A linha Fies Empreendedor foi definida para pessoas físicas e jurídicas que estão em dia com o Fundo de Financiamento Estudantil. O crédito reembolsável pode ser usado por pessoas físicas em atividades empreendedoras ou por pessoas jurídicas em capital de giro. O modelo exige a regularidade no pagamento do Fies para fortalecer a sustentabilidade do fundo.
Os encargos financeiros podem atingir 11,19% ao ano, resultado da soma de 8,94% de remuneração das instituições financeiras e 2,06% dos recursos da União. Os contratos para pessoas físicas têm prazo de até 60 meses, com até 6 meses de carência, enquanto para pessoas jurídicas o prazo é de até 96 meses, com até 12 meses de carência. O Banco do Brasil e a Caixa Econômica Federal operarão a linha.

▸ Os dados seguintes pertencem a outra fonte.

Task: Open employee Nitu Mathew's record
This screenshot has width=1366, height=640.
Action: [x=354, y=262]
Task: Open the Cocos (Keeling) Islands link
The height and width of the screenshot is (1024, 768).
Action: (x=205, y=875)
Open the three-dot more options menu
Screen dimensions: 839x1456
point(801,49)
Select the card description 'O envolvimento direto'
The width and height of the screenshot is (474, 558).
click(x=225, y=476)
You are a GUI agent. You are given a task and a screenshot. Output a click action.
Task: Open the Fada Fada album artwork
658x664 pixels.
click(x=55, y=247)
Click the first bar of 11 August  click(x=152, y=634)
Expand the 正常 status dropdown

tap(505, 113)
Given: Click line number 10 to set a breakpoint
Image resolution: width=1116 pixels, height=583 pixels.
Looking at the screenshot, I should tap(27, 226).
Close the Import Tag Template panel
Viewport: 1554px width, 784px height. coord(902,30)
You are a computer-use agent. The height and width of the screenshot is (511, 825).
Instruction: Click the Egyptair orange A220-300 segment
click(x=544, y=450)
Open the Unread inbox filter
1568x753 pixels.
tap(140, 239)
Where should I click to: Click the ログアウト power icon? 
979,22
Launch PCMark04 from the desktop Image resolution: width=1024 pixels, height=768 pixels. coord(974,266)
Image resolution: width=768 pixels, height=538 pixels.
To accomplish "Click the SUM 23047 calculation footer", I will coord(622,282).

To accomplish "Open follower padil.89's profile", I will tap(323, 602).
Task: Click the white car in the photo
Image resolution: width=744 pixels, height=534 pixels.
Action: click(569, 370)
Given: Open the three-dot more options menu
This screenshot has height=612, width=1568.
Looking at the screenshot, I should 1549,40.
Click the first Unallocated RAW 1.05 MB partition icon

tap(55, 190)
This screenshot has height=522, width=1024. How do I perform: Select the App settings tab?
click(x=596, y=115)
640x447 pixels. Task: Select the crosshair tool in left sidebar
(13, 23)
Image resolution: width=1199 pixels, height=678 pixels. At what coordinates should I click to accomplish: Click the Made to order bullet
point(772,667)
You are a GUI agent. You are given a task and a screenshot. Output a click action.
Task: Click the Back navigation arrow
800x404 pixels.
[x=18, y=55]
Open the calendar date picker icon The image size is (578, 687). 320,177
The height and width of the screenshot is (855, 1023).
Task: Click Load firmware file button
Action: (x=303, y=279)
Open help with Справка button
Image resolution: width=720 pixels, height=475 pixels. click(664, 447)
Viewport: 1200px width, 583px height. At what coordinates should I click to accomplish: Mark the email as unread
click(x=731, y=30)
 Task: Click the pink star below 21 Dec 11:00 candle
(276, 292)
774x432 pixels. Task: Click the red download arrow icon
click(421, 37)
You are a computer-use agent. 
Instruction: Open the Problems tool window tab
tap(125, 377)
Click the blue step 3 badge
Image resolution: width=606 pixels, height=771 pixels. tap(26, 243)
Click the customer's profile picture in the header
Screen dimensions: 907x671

No âmbito do Desenrola Adimplentes, o CMN liberou até R$ 3 bilhões em recursos da União para renegociação de dívidas. O Banco do Brasil e a Caixa atuarão como agentes financeiros, com 70% dos recursos vindo da União e 30% dos bancos. As instituições participantes terão taxa de devolução de 1,25% ao ano, e as operações diretas dos bancos terão encargo de 0,50% ao ano.